Site Reliability Engineering: How to Manage Incidents
Incident management is a formal process, and not every alert will trigger it.
Incident management is one of the important responsibilities of the Site Reliability Engineering team. It’s the on-call person who gets alerted to an incident and starts the investigation. Serious incident often needs to bring in people from other teams, developers to help understand a recent change, or the network team to look at traffic routing.
That’s when incidents need clear processes for control, coordination, and communication; otherwise, things quickly spiral out of control with lots of people pursuing their own ideas.
SRE defines three roles in incident management;
- The incident commander, IC, who owns the incident,
- The operations lead, OL, who owns the investigation, and
- The communications lead, CL, owns keeping people informed.
The ops lead and the comms lead may bring in other people to help, in which case the teams report to them and the leads report to the incident commander.
It’s important to keep those roles separate because you can’t focus on the investigation if you’ve got people calling you every 5 to 10 minutes for an update or if you’re trying to round up the engineering team.
Incident management is a formal process, and not every alert will trigger it.
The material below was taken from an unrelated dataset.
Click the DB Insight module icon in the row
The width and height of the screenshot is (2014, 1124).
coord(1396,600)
Some alerts will be clearly understood and could have a playbook, which the on-call SRE just needs to follow until that process gets automated.
But significant issues need to be handled as incidents. That could be at the SRE’s discretion. If they think the issue is bad enough, it might become an incident immediately, or it could be a tricky issue where the SRE hasn’t made progress in some reasonable time period, say 1 hour, or anything that impacts multiple teams or paying customers.
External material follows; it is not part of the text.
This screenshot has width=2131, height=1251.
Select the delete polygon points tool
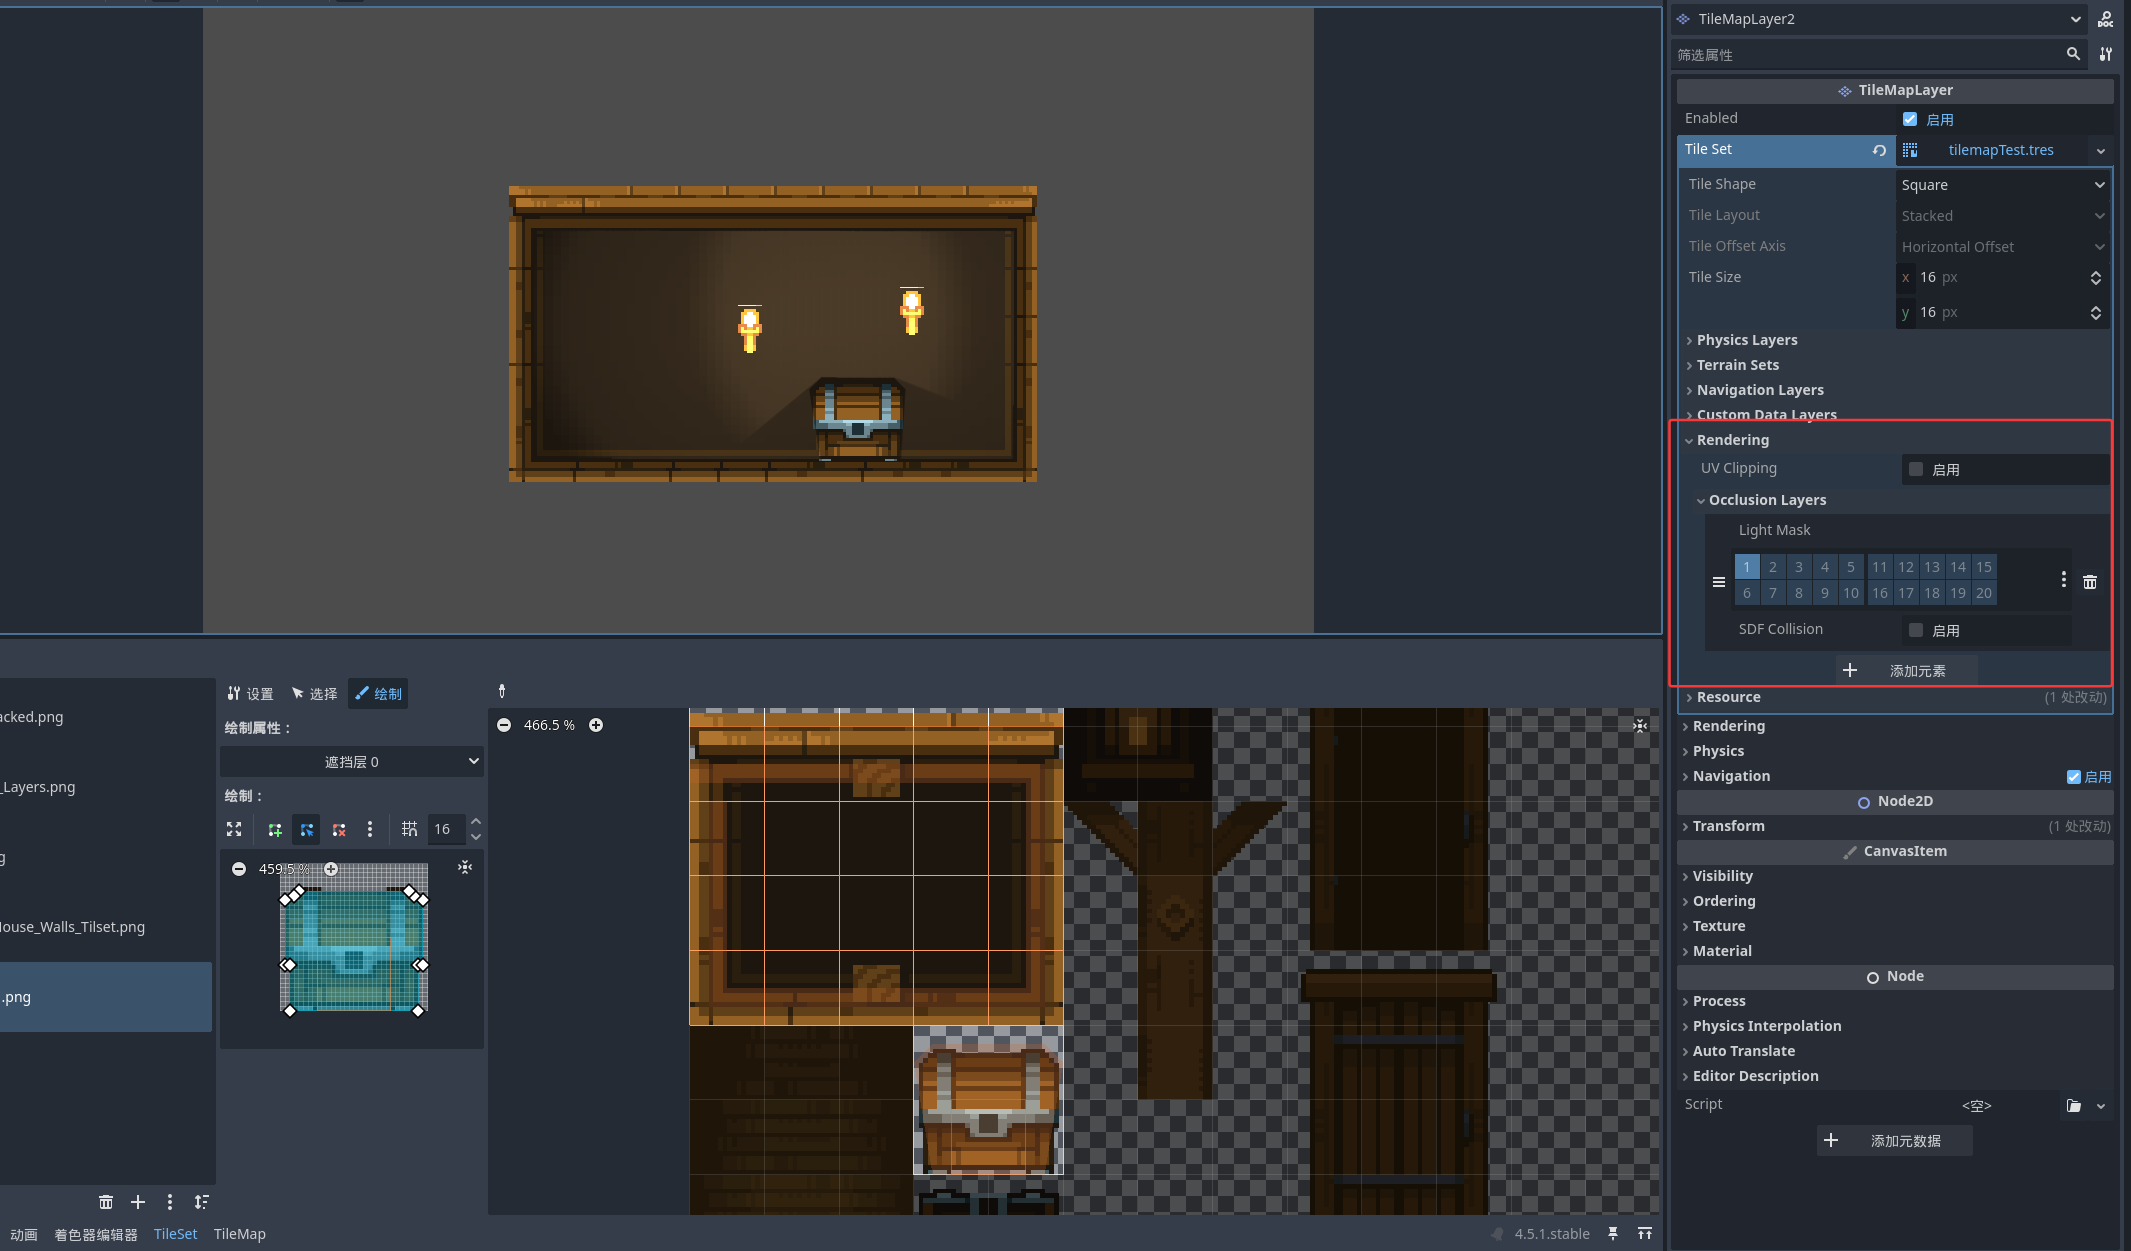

It becomes an incident as soon as an incident commander is appointed, and that could be the SRE who’s on call and is already looking at the issue, or they could ask another SRE to be commander so they can continue the investigation as the ops lead.
The commander can then appoint a comms lead, or they may own comms themselves initially. Communication starts with an incident document, which is a living document. You need a shared collaboration system to host it so that multiple people can make simultaneous edits and you can publish access on the network to whoever needs it.
As the incident progresses, the ops lead may call more people in, and they’ll communicate on a different channel, maybe through Slack or a group messaging system where bots can also post updates, so the incident channel might get updates from the monitoring system.
The comms lead will eavesdrop on that channel and post relevant updates to the incident document, as well as keep the stakeholders directly updated.
The incident commander is ultimately responsible for making the decisions, say if the ops lead has some different alternatives for fixing the issue or the comms lead wants to make a public statement. But none of these roles are 24/7 until the incident is fixed.
Shifts end and other SREs come on call, so the roles can be transferred. The incident document should have all the information for a smooth handover, and the commander handover needs to be explicit, so the incident always has an active commander.
This incident management process ensures everyone knows what they’re doing with a clear chain of command. It gives the investigative space to find a solution, and it keeps stakeholders updated.
When the investigation is done and the problem is fixed or mitigated, then the incident closes down and everyone returns to their normal roles.
The incident document lives on as the basis for the postmortem, which the incident team will produce.